Tch. Yes, suing's a wondrous way to force policy change. Or at least in this case, to exact some idea of cultural revenge.
Pity. They're essentially on the same boat as everyone else. You could be Javanese and still be enrolled. If you have 1/8th the blood. Not about being black, or the descendant of African slaves. Just about being: Cherokee descent.
Of which there are many that are also Freedmen. Additionally, with their general proximity to the larger Cherokee community, likely much more than your average anglo or other. But not every or any Freedmen descendant. Same with every or any other man or woman.
Dawes tends to stand in the way of any descendant not directly involved enough by family or record or culture. Not Smith. Don'tcha know.
Don't get me wrong. There was a better way to handle it. Somehow. People shouldn't think this was an easy decision at all. Or the choice of a few people without any consultation with tribal body.
The real fact of business was an old promise versus the real economic practicality of being able to maintain it. Additionally, tribal integrity via bloodline. Solid fact with most tribes. Even if it is only 1/8th. Fair enough. It's 2008. We're grown folk.
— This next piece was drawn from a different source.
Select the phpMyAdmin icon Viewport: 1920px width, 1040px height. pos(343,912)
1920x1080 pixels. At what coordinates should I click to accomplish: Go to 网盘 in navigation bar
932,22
My understanding being there with eyes and from Oklahoma Cherokee spoken with, was this; there was the promise, yes. But, you didn't see them much, they weren't so involved. Stayed to themselves more often than not. At no gatherings or singings or stomps, powwows much at all. Frankly, they seem to have another culture.
In respect to any culture, that doesn't surprise me. You go with your own. Why begrudge.
In real respect to the people though, gentle easing from the process of being Cherokee in benefits would have been kind. Forget about the rest. Those needing for age or disability have grown to depend on it.